Share

Bab 3. Pelecehan.

“Masuk!” perintah Axel yang membukakan pintu penumpang bugatti chiron itu. Dengan patuh Hana masuk sambil melekukkan badan di dalam mobil buatan Italia itu, sebelum Axel membanting pintu mobil itu begitu keras. Hingga si penumpang dan semua anak kos yang tadi menggiring kepergian Hana dan Axel juga ikut terlonjak kaget.

Axel memutari mobil, kemudian ia duduk di kursi pengemudi. Tak lama kakinya menekan pedal gas begitu kencang dan sudah menghilang di depan para anak kos dan induk semangnya.

“Eh sejak kapan Hana punya mobil keren begitu?” celetuk salah seorang anak kos.
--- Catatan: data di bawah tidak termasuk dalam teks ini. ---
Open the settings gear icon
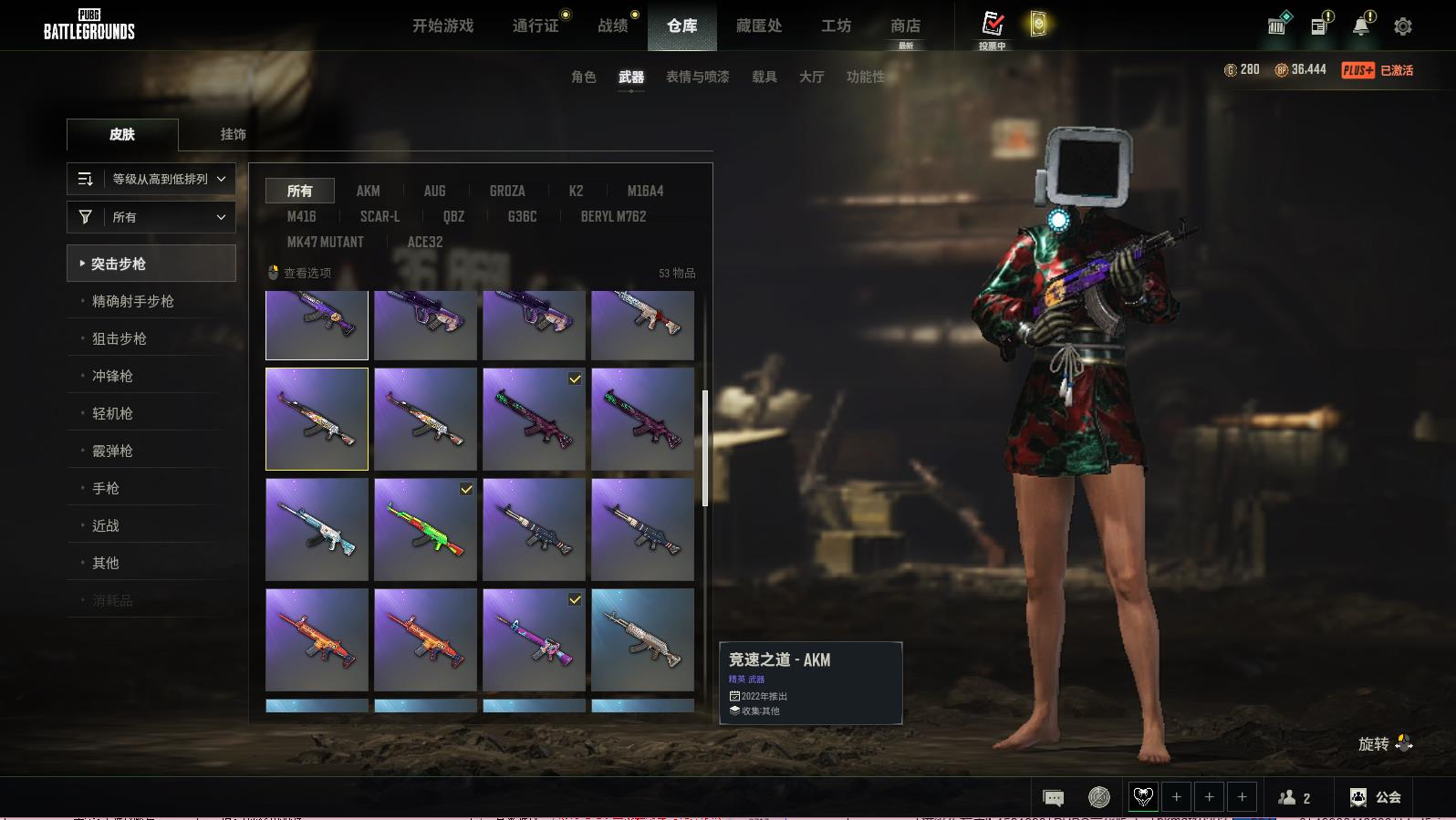This screenshot has height=820, width=1456. [1402, 26]
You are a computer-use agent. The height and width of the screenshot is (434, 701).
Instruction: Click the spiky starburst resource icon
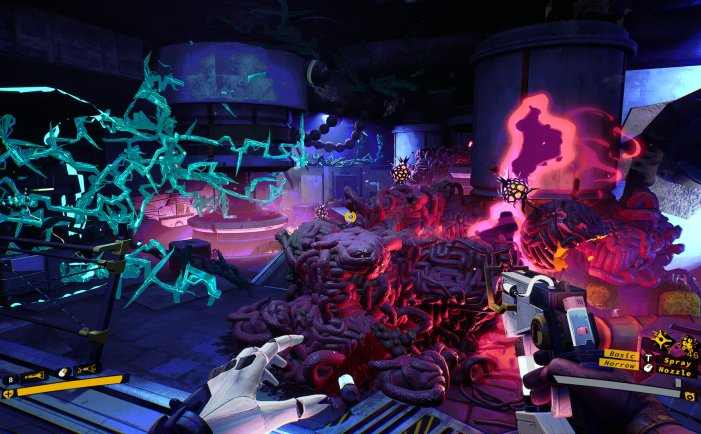663,341
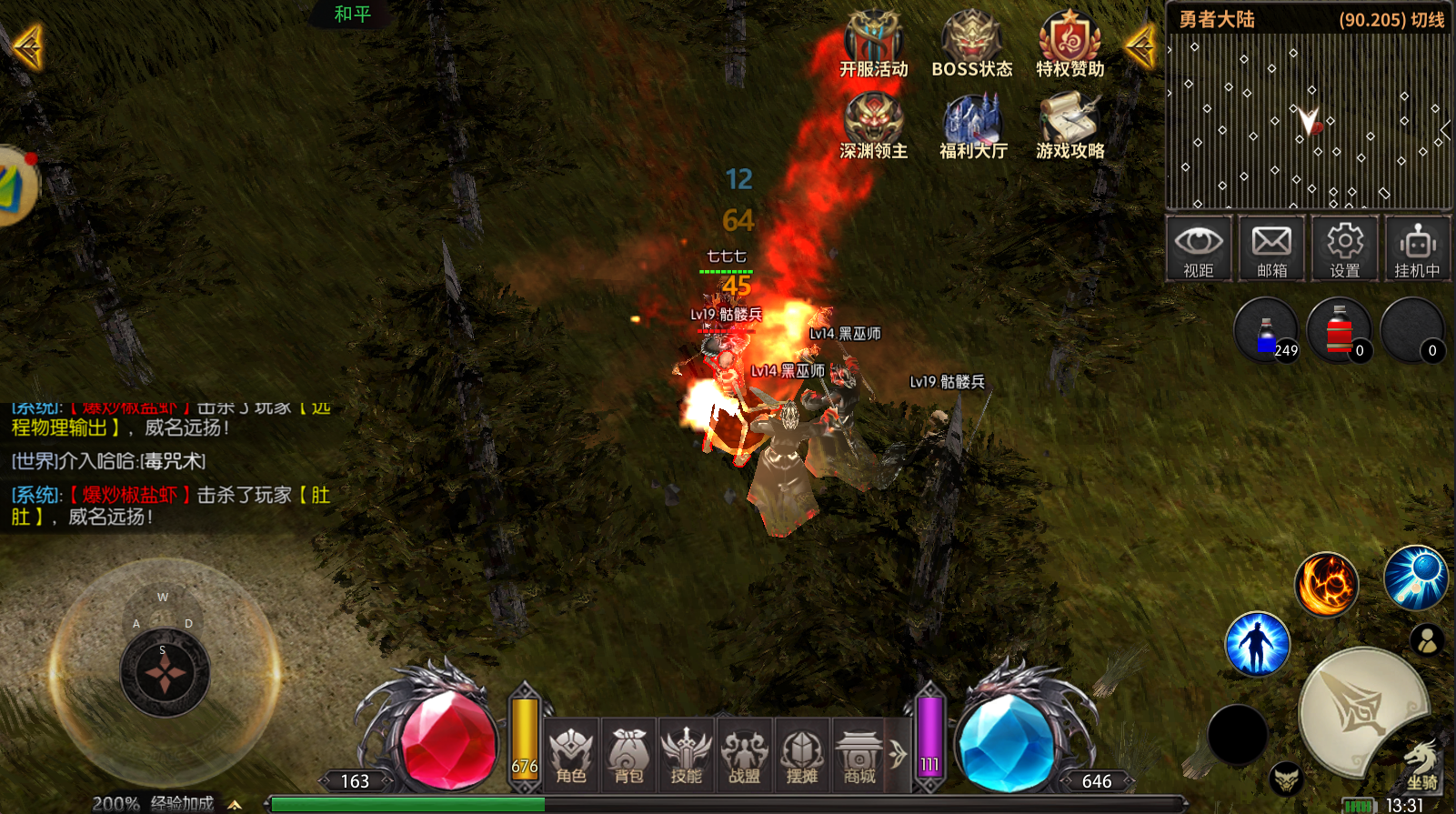Open the 特权赞助 privilege menu
This screenshot has height=814, width=1456.
[1069, 45]
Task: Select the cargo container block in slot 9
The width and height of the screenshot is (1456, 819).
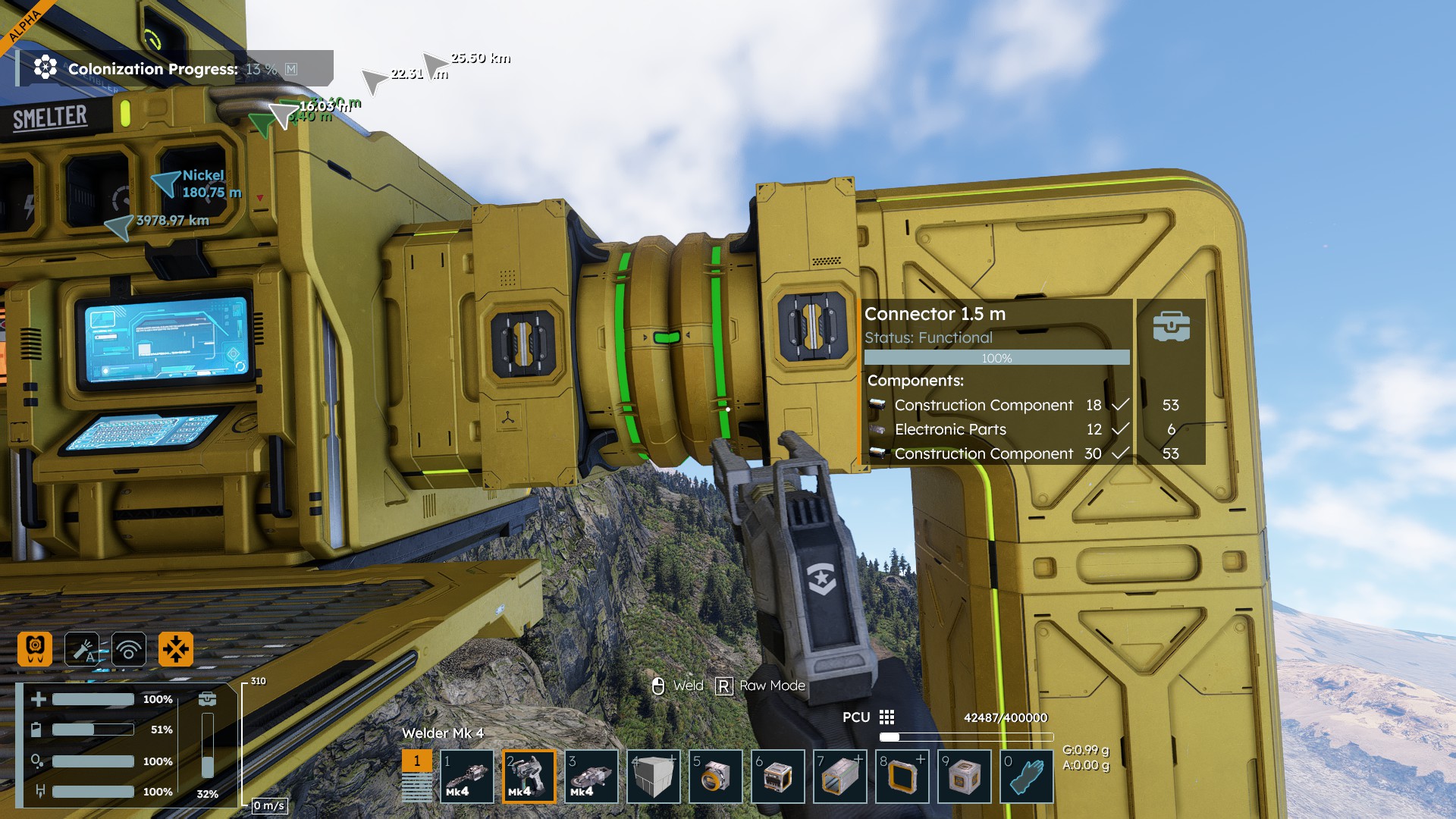Action: pos(965,777)
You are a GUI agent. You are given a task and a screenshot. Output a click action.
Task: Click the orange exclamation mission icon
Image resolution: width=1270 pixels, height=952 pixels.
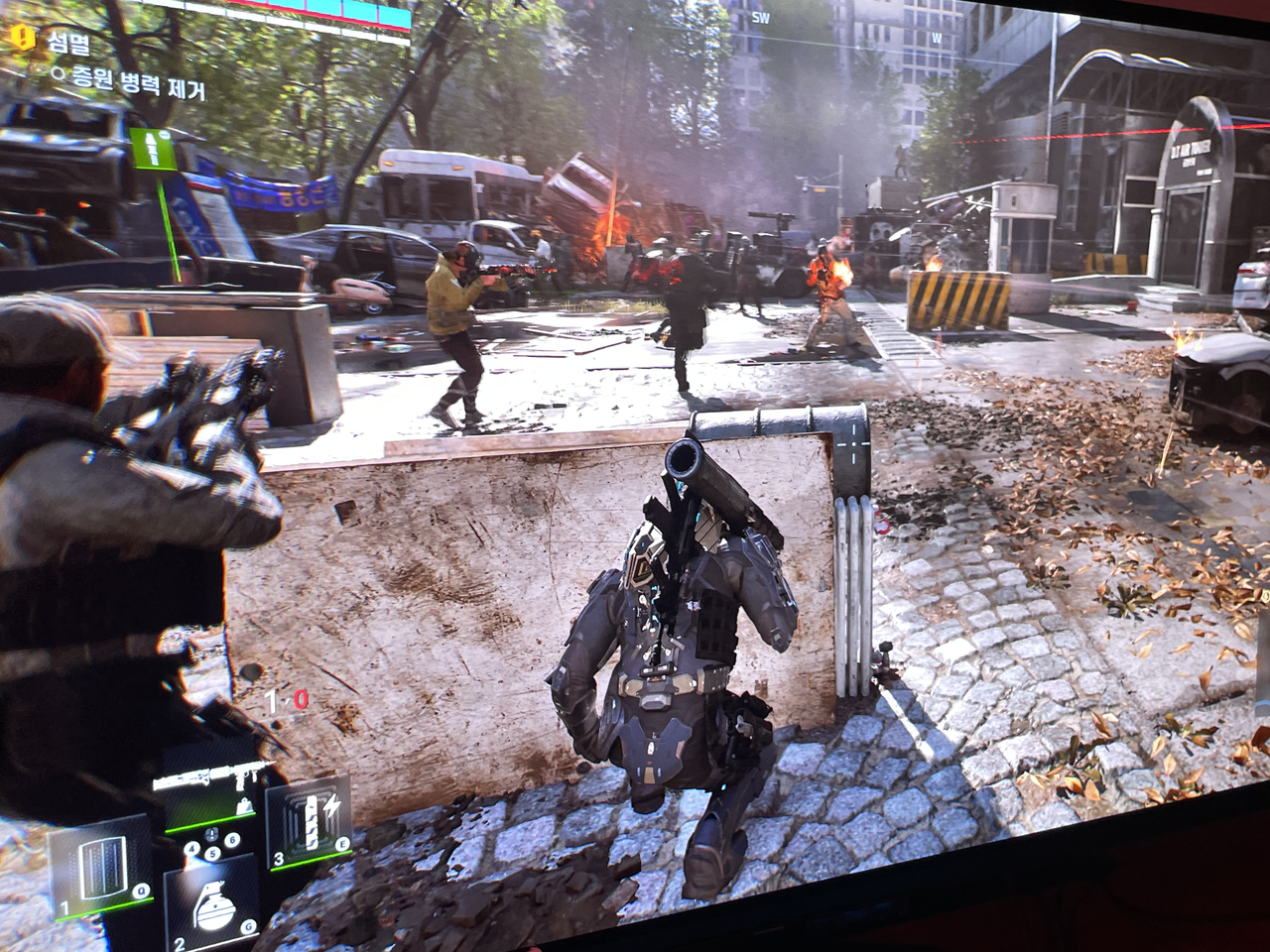[x=21, y=40]
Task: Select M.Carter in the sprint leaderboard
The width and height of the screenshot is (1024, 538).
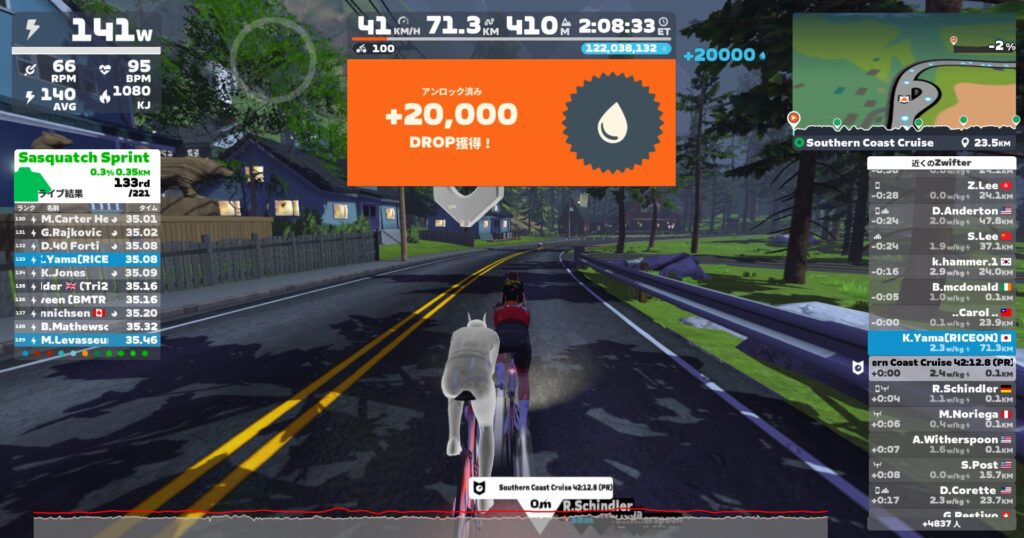Action: click(86, 218)
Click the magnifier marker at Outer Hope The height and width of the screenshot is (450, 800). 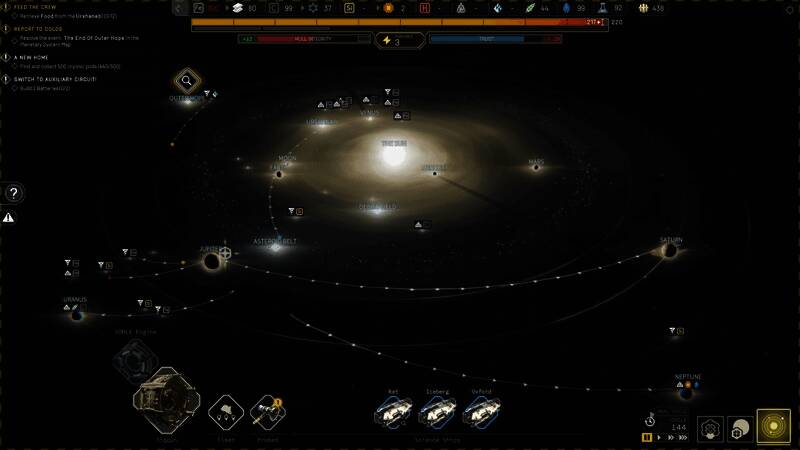pos(186,81)
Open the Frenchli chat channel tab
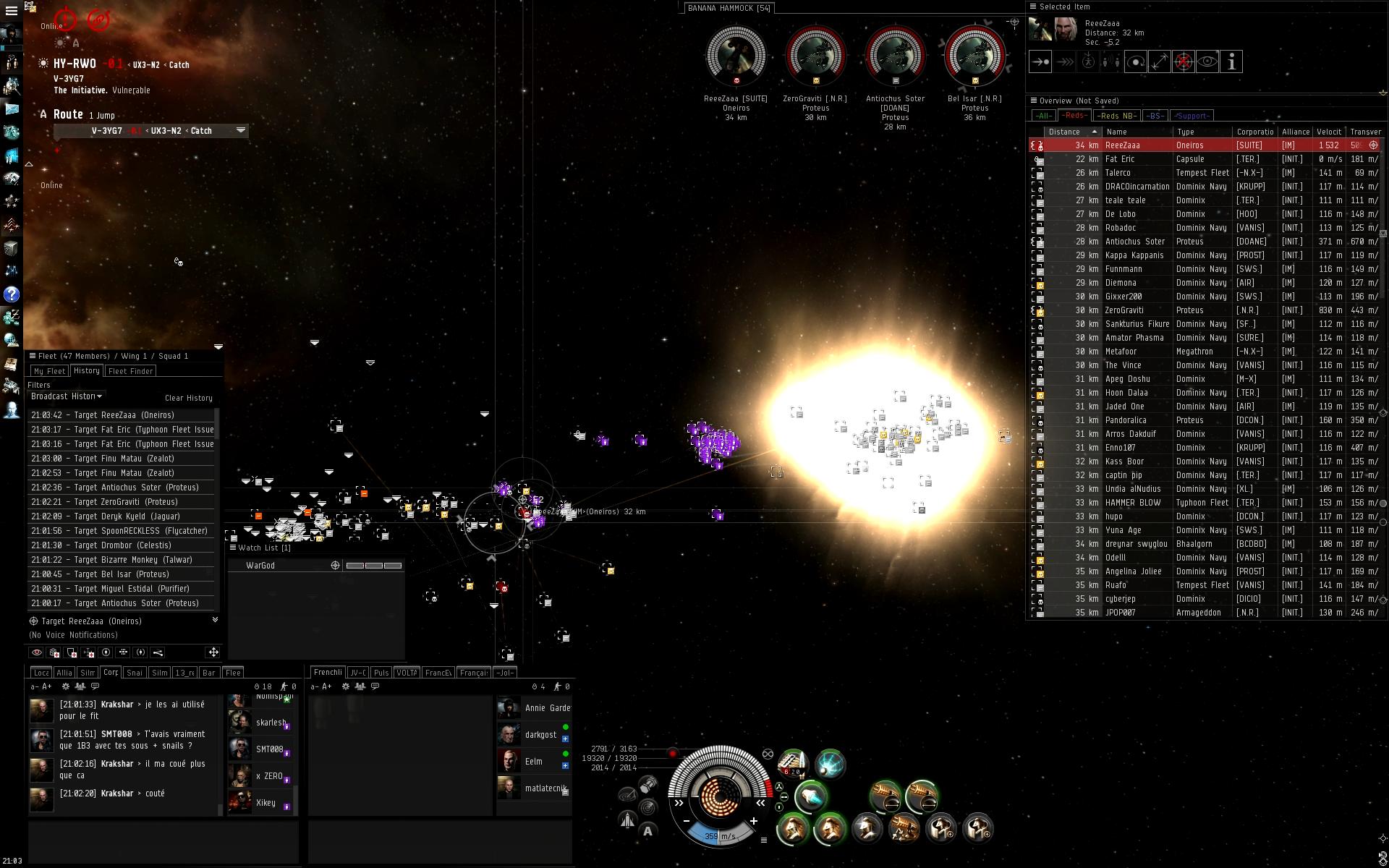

Para gadis sekarang saling menatap bingung.

“Memang Hana bisa nyetir?” tanya yang lainnya menambah tanda tanya di benak mereka masing-masing.

Ckit!

Axel menghentikan mobilnya tepat di sebuah parkiran toko busana. 

“Kamu gila Hana! Kamu ngancurin imej aku dengan mengatakan aku seorang maling celana dalam, di kosan wanita! Kamu ada dendam kesumat ya sama aku Hana!” bentak Axel yang tak mampu lagi membendung amarahnya.

“Keceplosan bos,” balas Hana lirih, masih lengkap dengan air mata dan ingusnya.

“Berhenti menangis! Ya ampun kamu mau buat aku lebih jijik lagi!”

“Maaf Pak…”

“Diam!”

Hana terisak-isak lagi.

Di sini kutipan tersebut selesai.